Adapted by Ronald Harwood from his own play, the film is set in and around the tranquil haven of Beecham House, a retirement home for musicians, whose residents are practicing for an annual concert celebrating Giuseppe Verdi’s birthday. The friendship shared by three long-term denizens, the mannered Reggie (Tom Courtenay), Cecily (Pauline Collins) who is dwindling ever closer to dementia, and the twinkly-eyed old flirt Wilfred (Billy Connolly), is ruptured by the arrival of bitter diva Jean Horton (Maggie Smith, practically rehashing her bitterly droll role in TV’s DOWNTON ABBEY).
Soured by her unwilling admittance to Harwood and her tricky hip, Jean cuts an acidic figure full of pent up rage and repressed hostility towards the mistakes of her past, which saw her break Reggie’s heart with an affair. Slowly stitching her way into the equilibrium of the house, Jean considers a change of heart when asked to sing once more with her three old vocal partners, building bridges and coming to terms with the happiness age brings in the process.
Replete with […] sunny perceptions about the autumn years of one’s life, QUARTET knows its target demographic.
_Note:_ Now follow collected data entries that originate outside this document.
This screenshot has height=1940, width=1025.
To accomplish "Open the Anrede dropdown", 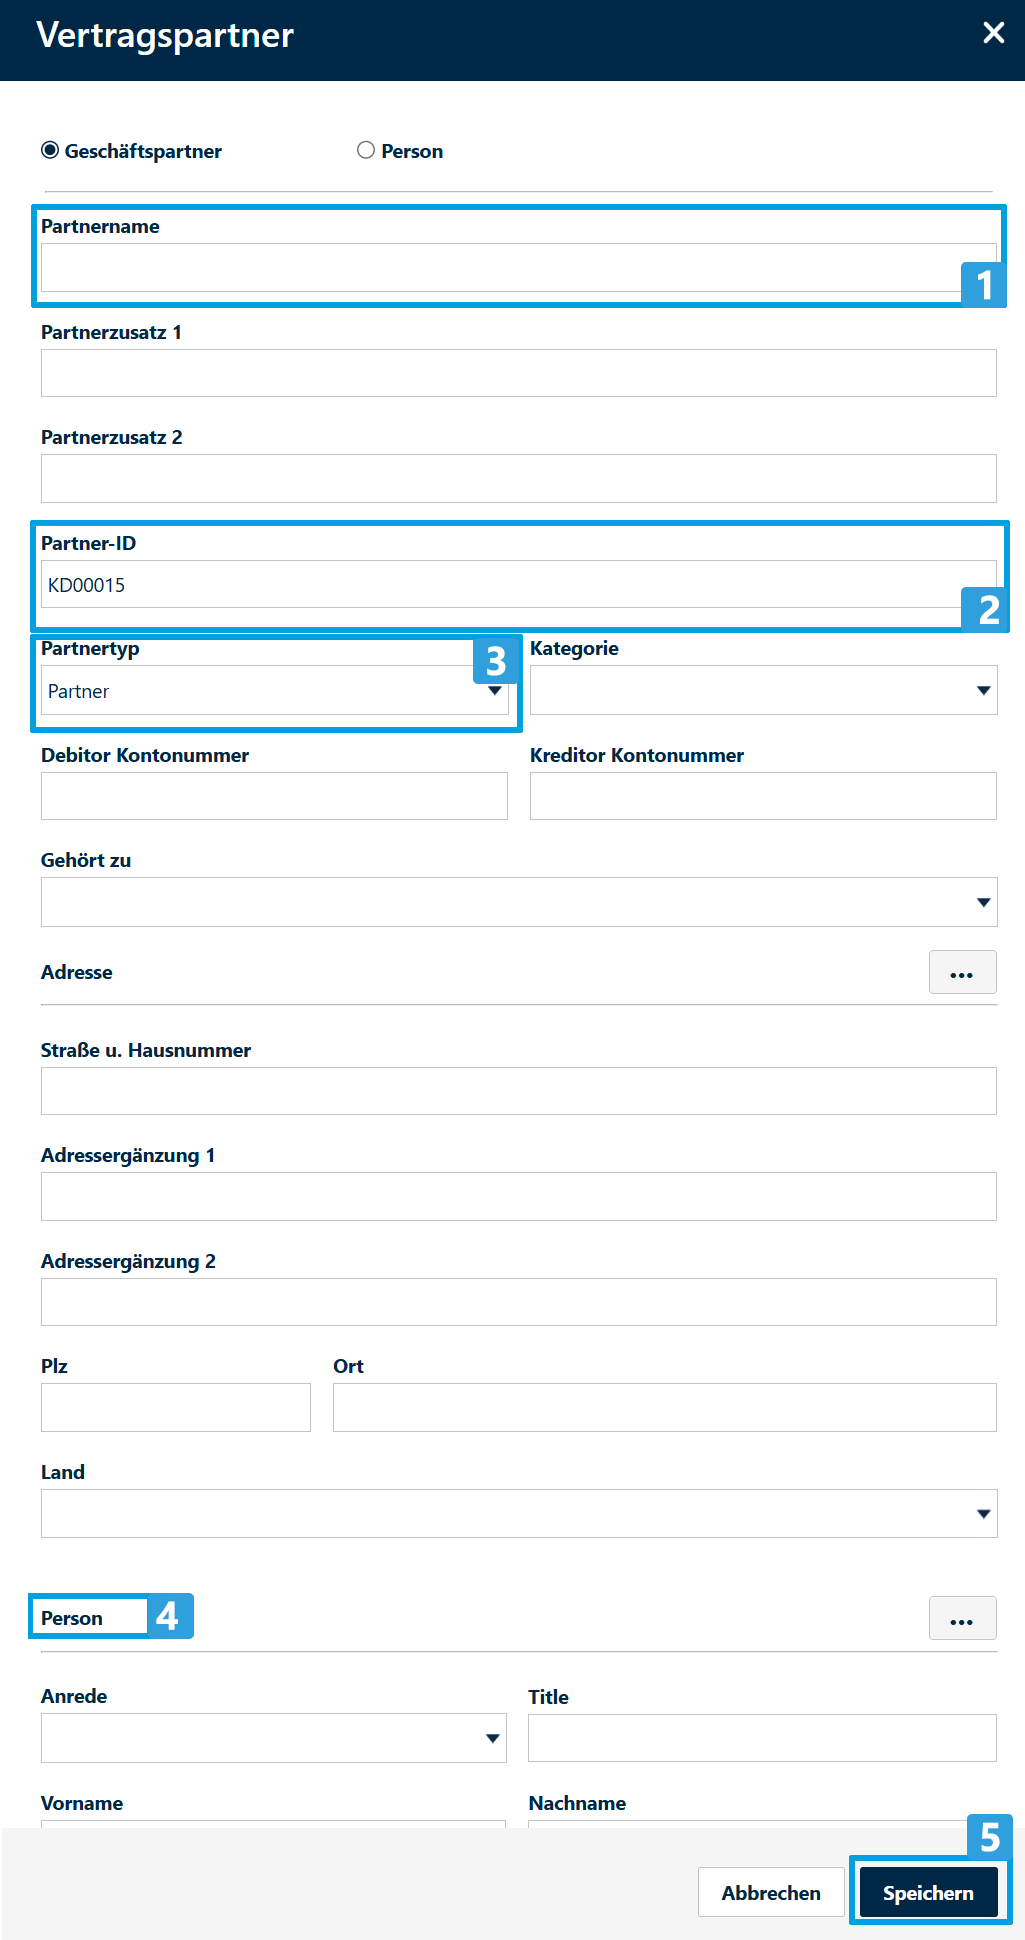I will [x=273, y=1738].
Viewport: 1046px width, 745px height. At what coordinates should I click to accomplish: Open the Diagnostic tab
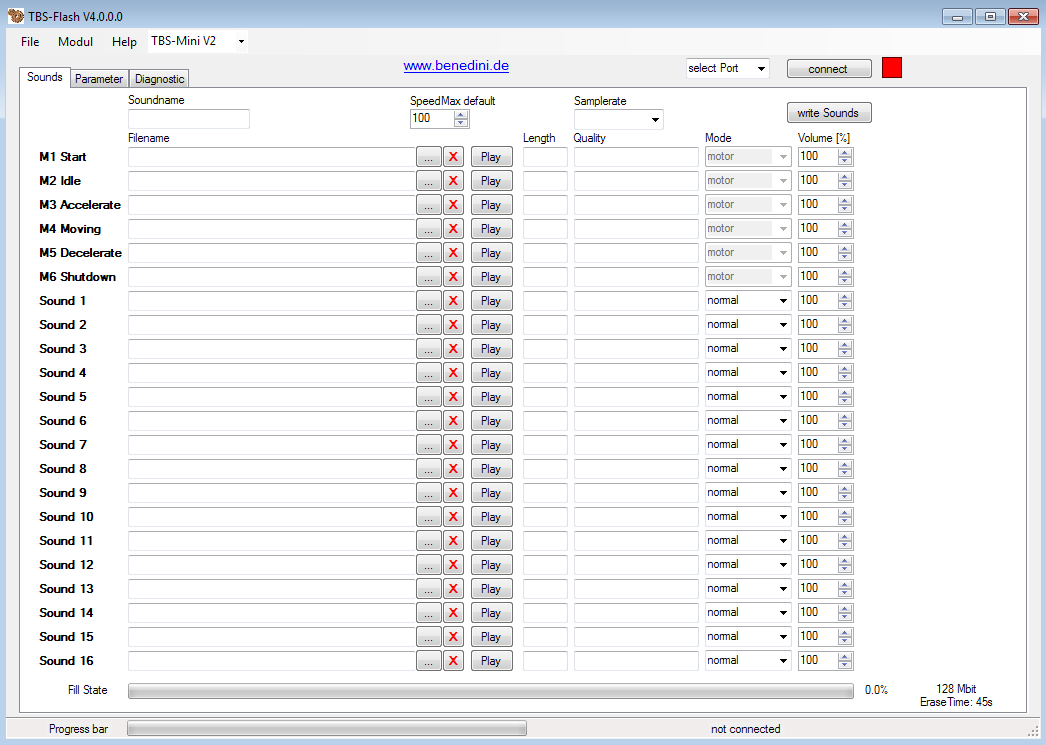coord(159,79)
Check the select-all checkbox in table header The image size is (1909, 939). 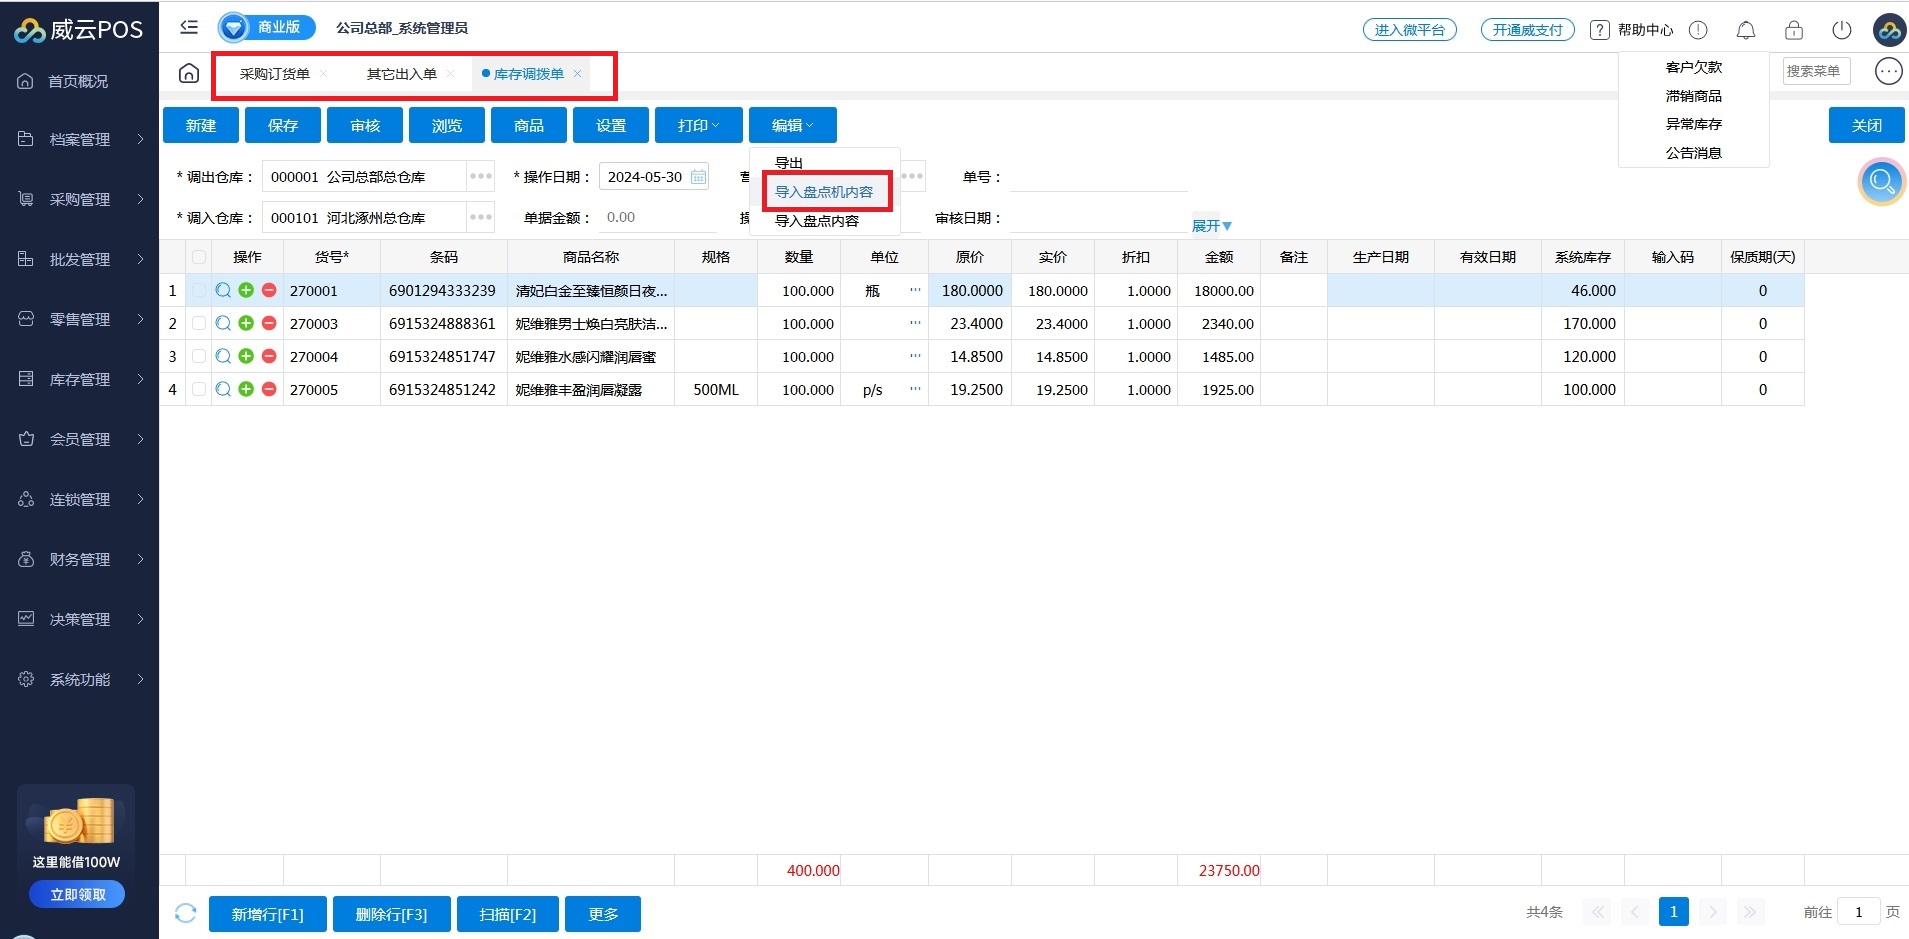(x=199, y=257)
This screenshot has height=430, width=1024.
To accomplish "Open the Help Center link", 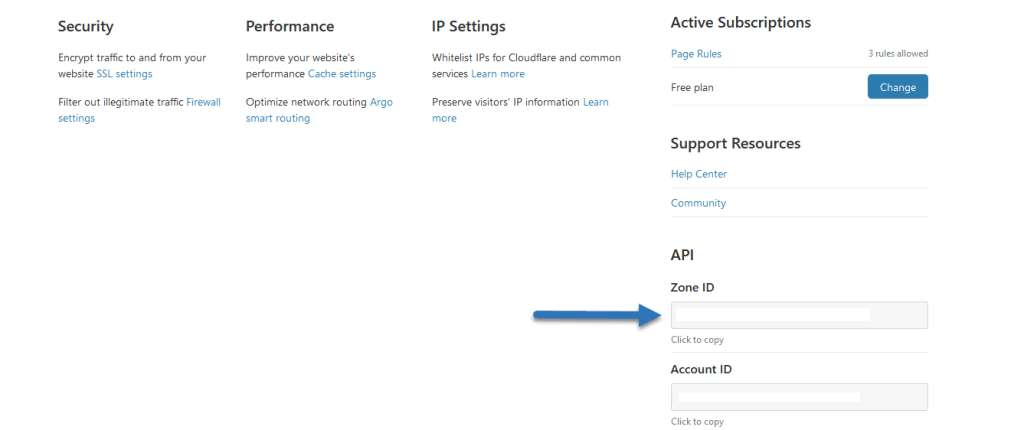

Replete with obvious gags about Reggie’s ignorance to Lady Gaga and Hip Hop when faced with an audience of rapping school kids, and sunny perceptions about the autumn years of one’s life, QUARTET knows its target demographic. With a storyline secondary to Hoffman and Harwood’s vested dissection of the undying psychological vehemence of performance, placing the cast on a pedestal, the film is crowd-pleasing at a price. The novelty of venerated stars using swear words and subverting their reputation as treasured thespians glosses over a thin premise that abandons the more interesting aspects it begins to set up, such as the inner hierarchies established at Beecham and the threat of closure.
Not even Michael Gambon, Sheridan Smith and Andrew Sachs can rescue Hoffman’s first stint as a filmmaker: saggy but well meaning, QUARTET hides behind a predictabe narrative and a set of light-hearted caricatures denied their dignified senility.